You’ll explore new methods, apply ML to ambitious problems, advance SOTA via research (and publications where appropriate), challenge metrics/protocols, and develop theory that shapes how ML enables experiences. Collaborate with researchers, engineers, and PMs under technical mentorship; design and implement a meaningful ML solution; present to leadership at the end — and submit for conference publication when appropriate.
Key Requirements
- Minimum: Pursuing an MS in Computer Science, Computer Engineering, Data Science, Applied Mathematics, or related; must return to school after the internship or have the internship as the final graduation requirement.
- Preferred: OOP proficiency (Python, Swift, Objective-C, or Java); ML libraries (TensorFlow, PyTorch, CoreFlow, Sklearn); building/adapting algorithms for ML, speech, multimodal sensing; interactive-systems prototyping; strong linear algebra & statistics.

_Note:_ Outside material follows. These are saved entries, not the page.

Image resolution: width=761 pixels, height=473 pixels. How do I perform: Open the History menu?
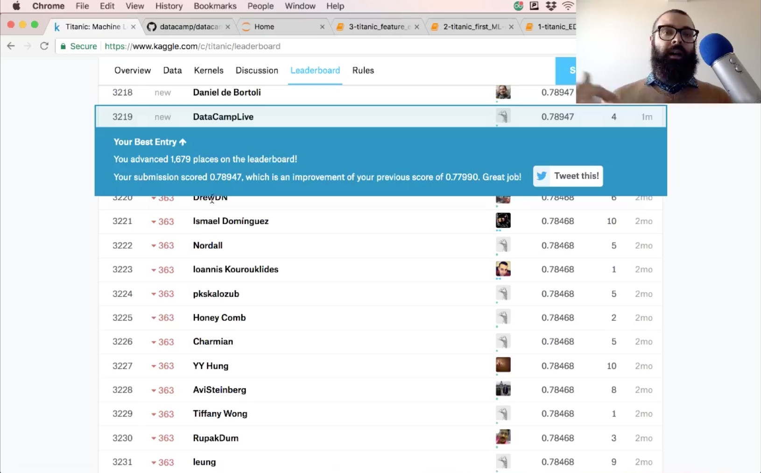point(169,6)
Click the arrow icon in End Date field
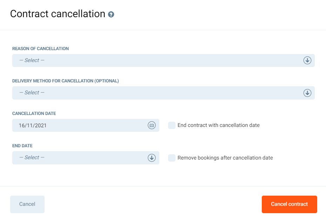 [152, 158]
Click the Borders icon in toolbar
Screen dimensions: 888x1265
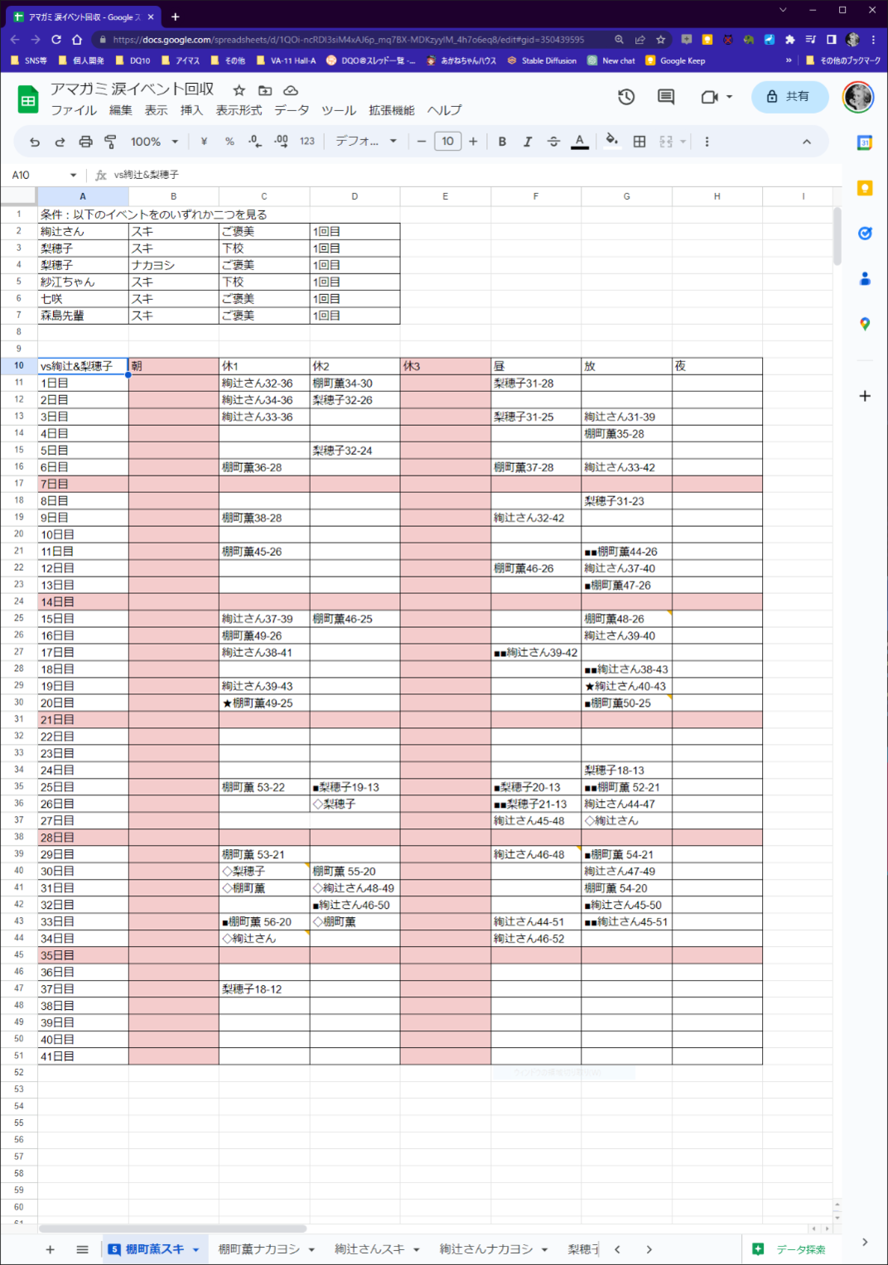639,142
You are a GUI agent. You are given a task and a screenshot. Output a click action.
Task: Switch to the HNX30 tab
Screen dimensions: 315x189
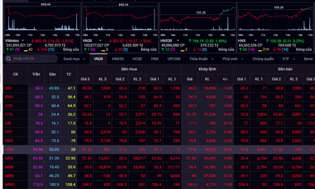point(118,59)
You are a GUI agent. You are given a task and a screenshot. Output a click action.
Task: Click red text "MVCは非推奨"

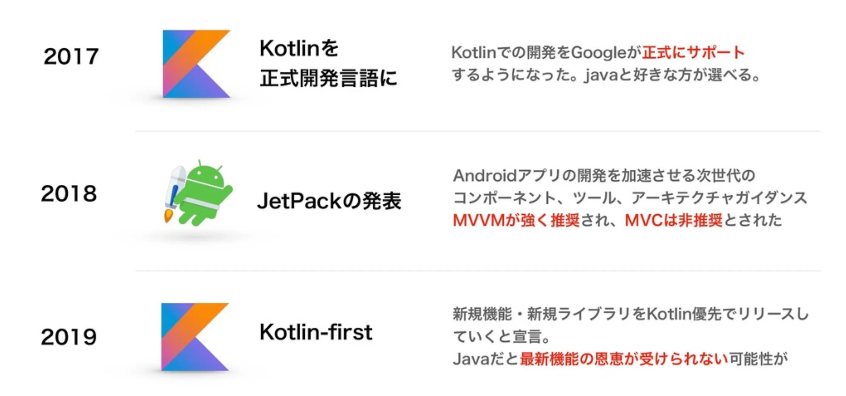[x=673, y=220]
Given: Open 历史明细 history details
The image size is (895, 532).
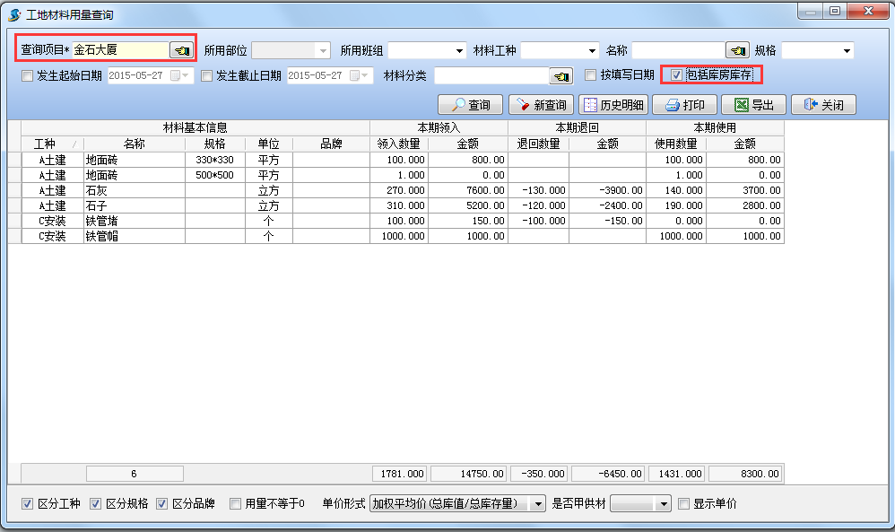Looking at the screenshot, I should pos(613,105).
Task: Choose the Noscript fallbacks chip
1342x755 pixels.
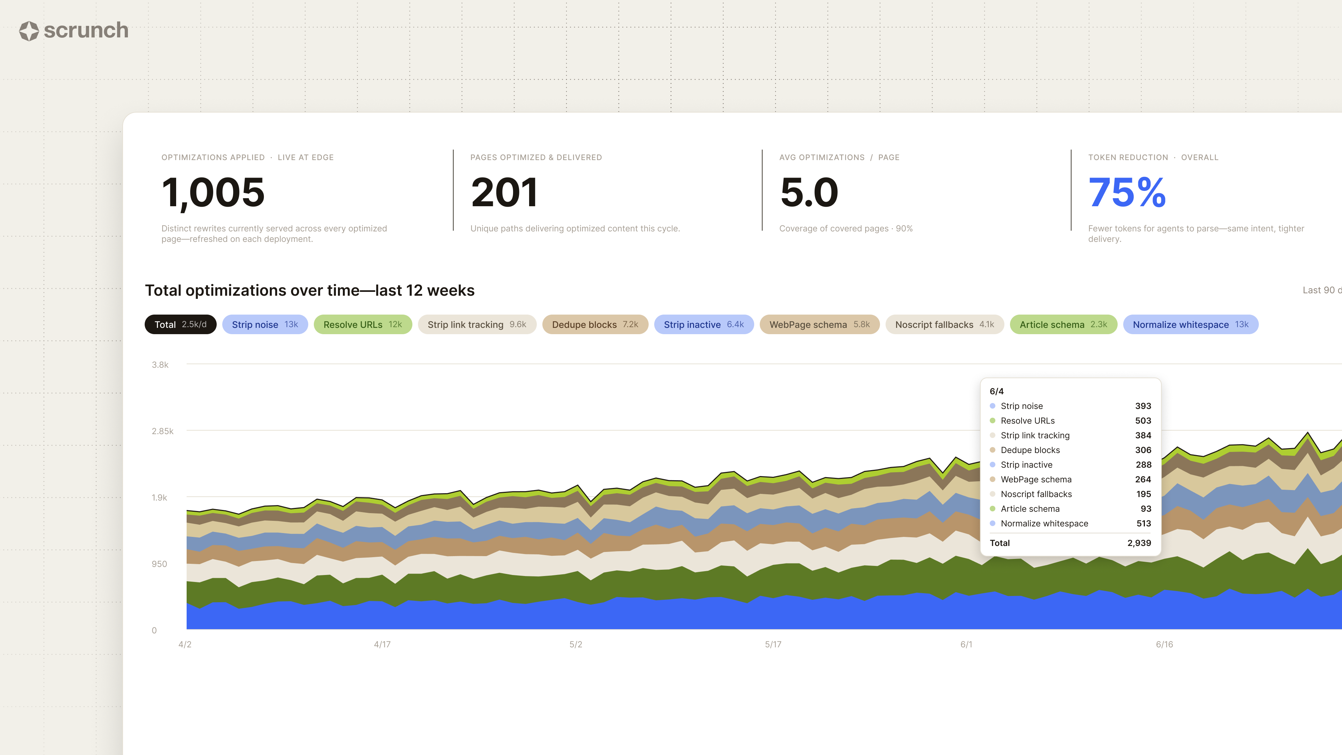Action: tap(945, 325)
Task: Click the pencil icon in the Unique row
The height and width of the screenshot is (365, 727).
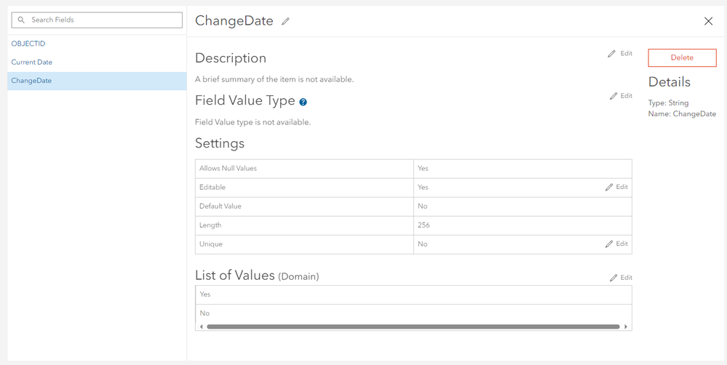Action: (609, 244)
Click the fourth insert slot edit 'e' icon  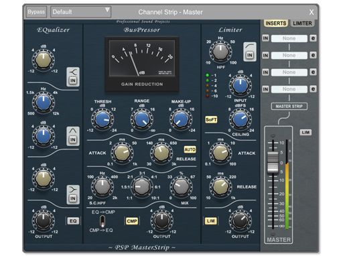(313, 89)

- Bonus depth: HCI / ethnographic study of interactive tech; expertise in statistics, econometrics, OR, quantitative marketing, causal inference, time series, stochastic modeling, optimization, or decision theory; collaboration and problem-solving.
- Note: This posting expresses interest in future AIML master’s intern roles — not one fixed opening.
- Why it stands out: Apple AIML research-to-product path with mentorship, leadership demos, and publication potential across LLMs, diffusion, and RL.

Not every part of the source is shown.